Voles are about the same size as mice, but they have smaller ears, smaller tails, longer fur and are stockier. In a way they remind me of tiny shaggy muskox without the horns. Also, they eat mostly plant matter so while they may come into a cabin, they don’t set up homes as mice would.

Once inside they scurried over to the indoor wood pile and disappeared.

I put another log in the stove, which I could do from bed and lay back down pulling the covers tight to contemplate the situation. I could jump out of bed, open the door, grab a broom and try to chase them back outside. But not only would this be a lot of work, I would let a whole lot of cold air in and hot air out and it might take an hour or two to get back to the comfortable state I was in now. Or I could get up and set a couple of traps to try to catch them.

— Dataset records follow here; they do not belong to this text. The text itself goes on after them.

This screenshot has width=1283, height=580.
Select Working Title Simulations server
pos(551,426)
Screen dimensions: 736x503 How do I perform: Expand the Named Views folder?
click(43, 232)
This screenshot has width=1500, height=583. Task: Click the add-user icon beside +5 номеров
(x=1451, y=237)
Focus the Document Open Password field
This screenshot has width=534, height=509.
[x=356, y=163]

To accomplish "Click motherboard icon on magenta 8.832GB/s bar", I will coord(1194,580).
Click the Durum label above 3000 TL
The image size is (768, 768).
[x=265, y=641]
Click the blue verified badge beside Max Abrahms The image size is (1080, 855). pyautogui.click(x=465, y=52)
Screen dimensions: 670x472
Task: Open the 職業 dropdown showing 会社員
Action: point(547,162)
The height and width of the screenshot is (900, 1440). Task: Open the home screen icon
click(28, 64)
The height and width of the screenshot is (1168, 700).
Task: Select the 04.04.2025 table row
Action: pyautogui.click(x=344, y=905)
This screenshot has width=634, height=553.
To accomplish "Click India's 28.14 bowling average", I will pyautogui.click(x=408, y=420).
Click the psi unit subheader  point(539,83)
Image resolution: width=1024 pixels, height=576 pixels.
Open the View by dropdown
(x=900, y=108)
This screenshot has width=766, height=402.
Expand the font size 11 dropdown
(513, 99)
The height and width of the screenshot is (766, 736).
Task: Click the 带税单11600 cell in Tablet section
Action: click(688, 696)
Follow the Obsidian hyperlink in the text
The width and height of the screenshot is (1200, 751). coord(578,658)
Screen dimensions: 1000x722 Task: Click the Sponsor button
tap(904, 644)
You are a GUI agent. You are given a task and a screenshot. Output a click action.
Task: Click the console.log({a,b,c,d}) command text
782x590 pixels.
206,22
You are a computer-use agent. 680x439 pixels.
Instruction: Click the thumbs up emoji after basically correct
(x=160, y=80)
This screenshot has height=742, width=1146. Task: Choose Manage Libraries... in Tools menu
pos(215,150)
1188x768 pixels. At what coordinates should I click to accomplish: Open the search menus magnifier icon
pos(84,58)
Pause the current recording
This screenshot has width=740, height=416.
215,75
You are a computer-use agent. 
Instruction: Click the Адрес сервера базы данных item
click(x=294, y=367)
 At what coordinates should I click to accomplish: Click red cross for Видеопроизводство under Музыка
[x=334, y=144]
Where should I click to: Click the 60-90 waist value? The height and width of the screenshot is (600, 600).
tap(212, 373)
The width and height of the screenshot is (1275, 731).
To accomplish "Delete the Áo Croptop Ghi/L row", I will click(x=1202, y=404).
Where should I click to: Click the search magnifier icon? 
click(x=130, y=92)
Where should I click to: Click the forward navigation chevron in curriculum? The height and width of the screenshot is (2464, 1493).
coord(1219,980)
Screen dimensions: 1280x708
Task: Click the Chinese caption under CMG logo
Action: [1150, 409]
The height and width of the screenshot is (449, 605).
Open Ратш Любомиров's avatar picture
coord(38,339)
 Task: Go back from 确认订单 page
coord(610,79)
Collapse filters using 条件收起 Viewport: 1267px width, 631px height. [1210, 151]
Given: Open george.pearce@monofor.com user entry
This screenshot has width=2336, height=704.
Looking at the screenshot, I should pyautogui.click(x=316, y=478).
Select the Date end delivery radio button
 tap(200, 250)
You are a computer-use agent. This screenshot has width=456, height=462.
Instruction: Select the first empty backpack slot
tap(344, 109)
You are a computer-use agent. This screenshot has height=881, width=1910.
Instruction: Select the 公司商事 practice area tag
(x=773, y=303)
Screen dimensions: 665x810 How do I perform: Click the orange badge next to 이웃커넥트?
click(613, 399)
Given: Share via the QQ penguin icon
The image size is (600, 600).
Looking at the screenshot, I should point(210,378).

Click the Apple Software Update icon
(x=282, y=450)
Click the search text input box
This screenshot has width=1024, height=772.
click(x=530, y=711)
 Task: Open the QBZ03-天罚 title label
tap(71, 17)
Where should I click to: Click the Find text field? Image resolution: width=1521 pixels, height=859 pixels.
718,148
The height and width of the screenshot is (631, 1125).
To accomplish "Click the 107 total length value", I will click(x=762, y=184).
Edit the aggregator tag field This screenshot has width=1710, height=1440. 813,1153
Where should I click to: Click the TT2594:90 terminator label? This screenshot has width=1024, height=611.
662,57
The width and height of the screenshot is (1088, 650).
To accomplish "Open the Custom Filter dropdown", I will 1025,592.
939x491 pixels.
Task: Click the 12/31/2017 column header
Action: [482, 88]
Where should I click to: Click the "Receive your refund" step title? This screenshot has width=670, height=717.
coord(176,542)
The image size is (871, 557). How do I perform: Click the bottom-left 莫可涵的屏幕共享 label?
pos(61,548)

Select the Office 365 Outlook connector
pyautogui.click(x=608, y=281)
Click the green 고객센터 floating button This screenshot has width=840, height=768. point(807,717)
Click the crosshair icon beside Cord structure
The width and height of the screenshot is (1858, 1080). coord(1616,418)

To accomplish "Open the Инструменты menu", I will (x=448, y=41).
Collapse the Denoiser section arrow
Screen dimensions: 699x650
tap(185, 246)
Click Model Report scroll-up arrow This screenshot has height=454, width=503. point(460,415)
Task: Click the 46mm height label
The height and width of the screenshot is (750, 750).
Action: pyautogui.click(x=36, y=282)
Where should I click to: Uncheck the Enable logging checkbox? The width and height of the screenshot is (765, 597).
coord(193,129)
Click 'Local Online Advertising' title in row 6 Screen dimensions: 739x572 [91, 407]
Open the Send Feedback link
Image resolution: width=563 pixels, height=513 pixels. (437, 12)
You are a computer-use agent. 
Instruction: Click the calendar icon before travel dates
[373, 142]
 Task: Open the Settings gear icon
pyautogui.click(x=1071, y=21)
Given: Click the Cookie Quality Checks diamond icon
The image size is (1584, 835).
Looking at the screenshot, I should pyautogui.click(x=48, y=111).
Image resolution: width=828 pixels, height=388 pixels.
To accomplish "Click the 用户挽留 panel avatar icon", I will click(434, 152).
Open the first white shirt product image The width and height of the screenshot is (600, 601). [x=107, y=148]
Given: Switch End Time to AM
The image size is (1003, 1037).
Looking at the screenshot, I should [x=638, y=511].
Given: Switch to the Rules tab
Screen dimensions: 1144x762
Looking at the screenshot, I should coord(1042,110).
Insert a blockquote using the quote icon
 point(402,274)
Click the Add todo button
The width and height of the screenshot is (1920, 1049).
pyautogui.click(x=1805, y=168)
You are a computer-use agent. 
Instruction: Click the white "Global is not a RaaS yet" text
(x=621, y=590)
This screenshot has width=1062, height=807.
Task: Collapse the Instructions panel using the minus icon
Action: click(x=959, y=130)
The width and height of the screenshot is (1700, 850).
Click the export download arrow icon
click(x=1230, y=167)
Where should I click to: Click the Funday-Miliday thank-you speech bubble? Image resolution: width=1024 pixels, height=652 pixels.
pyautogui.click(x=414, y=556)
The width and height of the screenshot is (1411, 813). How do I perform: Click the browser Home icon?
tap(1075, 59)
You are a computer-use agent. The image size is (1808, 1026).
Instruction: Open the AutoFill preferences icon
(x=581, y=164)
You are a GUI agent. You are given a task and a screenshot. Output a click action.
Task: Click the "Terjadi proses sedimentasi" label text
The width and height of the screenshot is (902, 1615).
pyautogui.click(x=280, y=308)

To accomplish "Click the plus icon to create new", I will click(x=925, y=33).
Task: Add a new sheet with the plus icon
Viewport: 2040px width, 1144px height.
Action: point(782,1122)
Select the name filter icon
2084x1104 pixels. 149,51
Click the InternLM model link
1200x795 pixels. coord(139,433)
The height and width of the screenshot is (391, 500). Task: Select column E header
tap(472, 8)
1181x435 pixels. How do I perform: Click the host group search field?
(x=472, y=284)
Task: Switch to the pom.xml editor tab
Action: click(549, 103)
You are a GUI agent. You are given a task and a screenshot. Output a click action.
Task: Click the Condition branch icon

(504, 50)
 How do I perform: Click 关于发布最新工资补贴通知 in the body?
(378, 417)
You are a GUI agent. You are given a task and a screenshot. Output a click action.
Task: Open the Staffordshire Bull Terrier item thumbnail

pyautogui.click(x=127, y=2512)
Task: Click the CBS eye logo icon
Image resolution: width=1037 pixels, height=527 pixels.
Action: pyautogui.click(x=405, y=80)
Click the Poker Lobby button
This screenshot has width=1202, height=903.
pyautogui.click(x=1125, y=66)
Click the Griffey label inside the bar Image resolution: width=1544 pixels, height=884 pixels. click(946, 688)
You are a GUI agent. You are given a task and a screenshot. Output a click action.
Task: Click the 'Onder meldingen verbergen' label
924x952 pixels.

Maybe the voles had been outside in the frigid cold, felt a bit of heat escaping from the cabin and had decided to come in to warm themselves up. I couldn’t fault them for that. I would do the same thing and it would be kind of mean to attack them for it. Heck I would let almost any critter in to warm up.

There were two of them. Maybe they were young adults and courting and the inside of the cabin seemed like a good place for a rendezvous. I wouldn’t want to interfere with that.

Or maybe they were already a couple and she was pregnant, and they needed a warmer place for the birth. Was I going to say, “No room at the INN” and force them back out to the cold?

When you are snug and warm inside on a cold winters night one can enjoy contemplating. I lay thinking about all the various possibilities until I started to drift off to sleep, deciding to do nothing. I didn’t want to be the villain of this winter pageant. I never did see the voles again but when I left the cabin to head back to town, I wished them both a very Merry Christmas!

I would like to thank all the people who work over the holidays to keep us warm, safe and keep the essential services like the hospital running. They are all doing a tremendous job. You are all very much appreciated!